Synergistic effect of IL-1β and TNF-α polymorphisms on the H. pylori-related gastric pre-malignant condition.

Abstract

We investigated the effect of IL-1β and TNF-α polymorphisms, and its synergistic effect with age, gender and H. pylori status on the gastric pre-malignant condition. IL-1β-31(T>C) and -511(C>T) and TNF-α-857 (C>T) polymorphisms were genotyped in 123 cancer free subjects. Degree of histological gastritis in both antrum and corpus, and extension of endoscopic gastric atrophy were also evaluated. Significant associations were found between degrees of mononuclear cell infiltration (p=0.007) and atrophy (p=0.01) in the antrum with IL-1β-31(T>C) polymorphism, and degree of endoscopic gastric atrophy with both IL-1β-31(T>C), -511(C>T) polymorphisms (p=0.03, 0.04, respectively).
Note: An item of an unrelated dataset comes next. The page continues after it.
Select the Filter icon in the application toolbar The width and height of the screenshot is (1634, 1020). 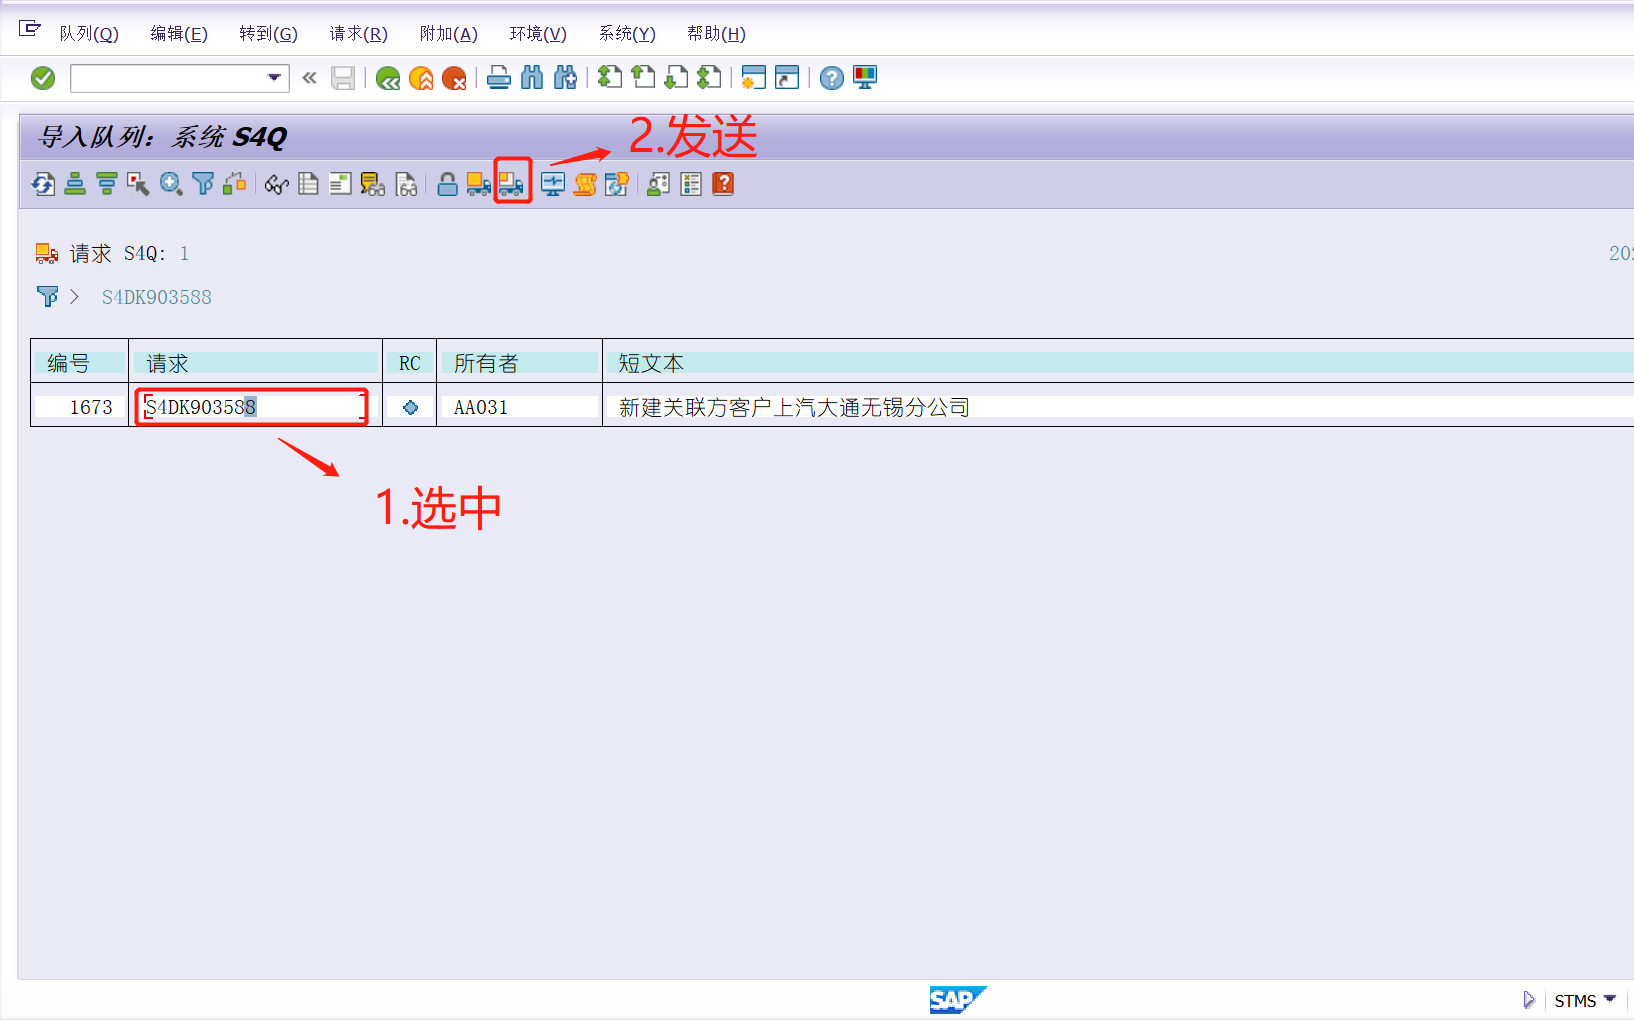pyautogui.click(x=203, y=183)
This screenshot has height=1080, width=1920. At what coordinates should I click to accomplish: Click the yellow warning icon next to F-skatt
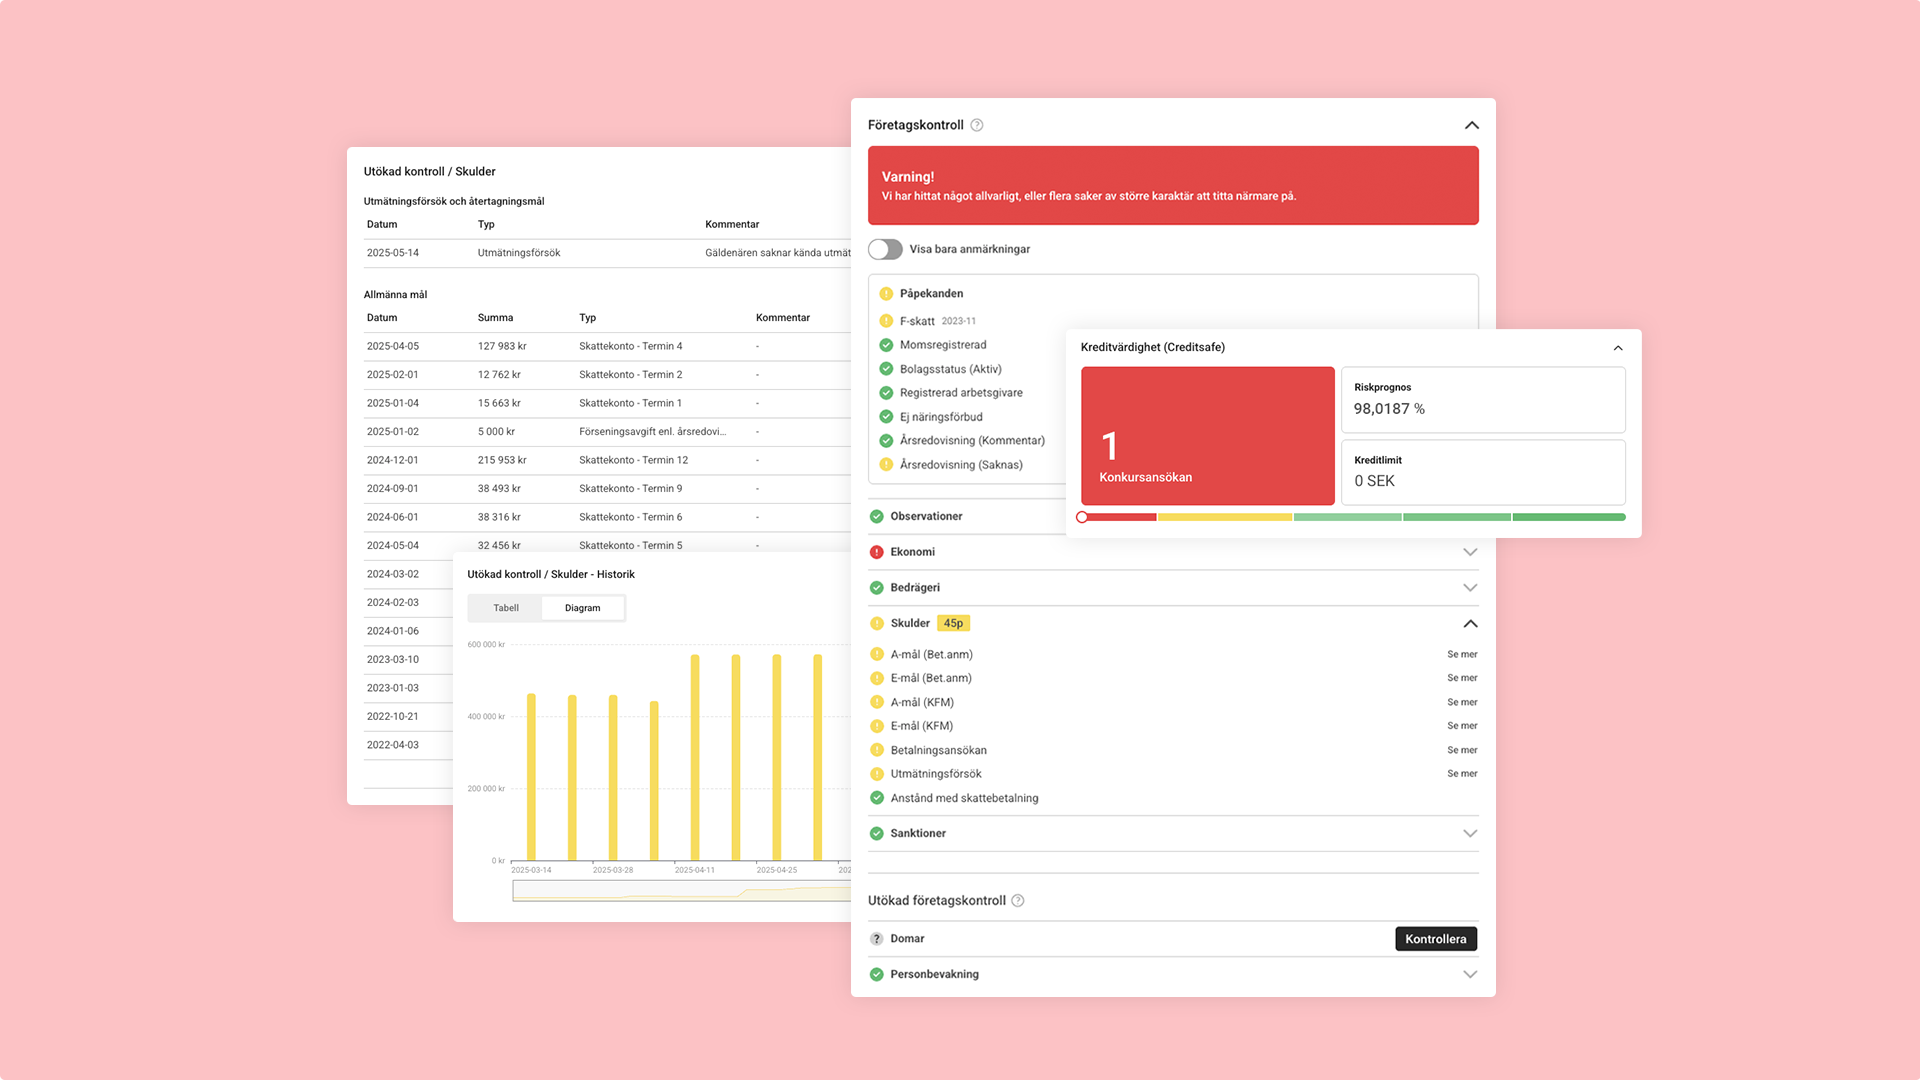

When subjects were divided into the 3 groups according to the histological severity of gastric mucosal atrophy: the non-atrophic gastritis (NA) group (atrophy score=0 and metaplasia score=0), the severe atrophic gastritis (SA) group (atrophy score>=2 or metaplasia score>=2), and the mild atrophic gastritis (MA) group (all others), synergistic effect was found between numbers of IL-1β-31C, IL-1β-511T variant alleles with co-factors on the development of gastric atrophy in the antrum (gender + H. pylori + number of IL-1β-31C allele: p=0.001, age + gender + H. pylori + number of IL-1β-31C allele: p=0.0008, gender + H. pylori + number of IL-1β-511T allele: p=0.016, age + gender + H. pylori + number of IL-1β-511T allele: p=0.013), while such association was found for TNF-α-857 T allele in the antrum and all genotypes in the corpus. IL-1β-31C, IL-1β-511T variant alleles may accelerate gastric mucosal inflammation and atrophy, not only by themselves, but also through the interaction with co-factors.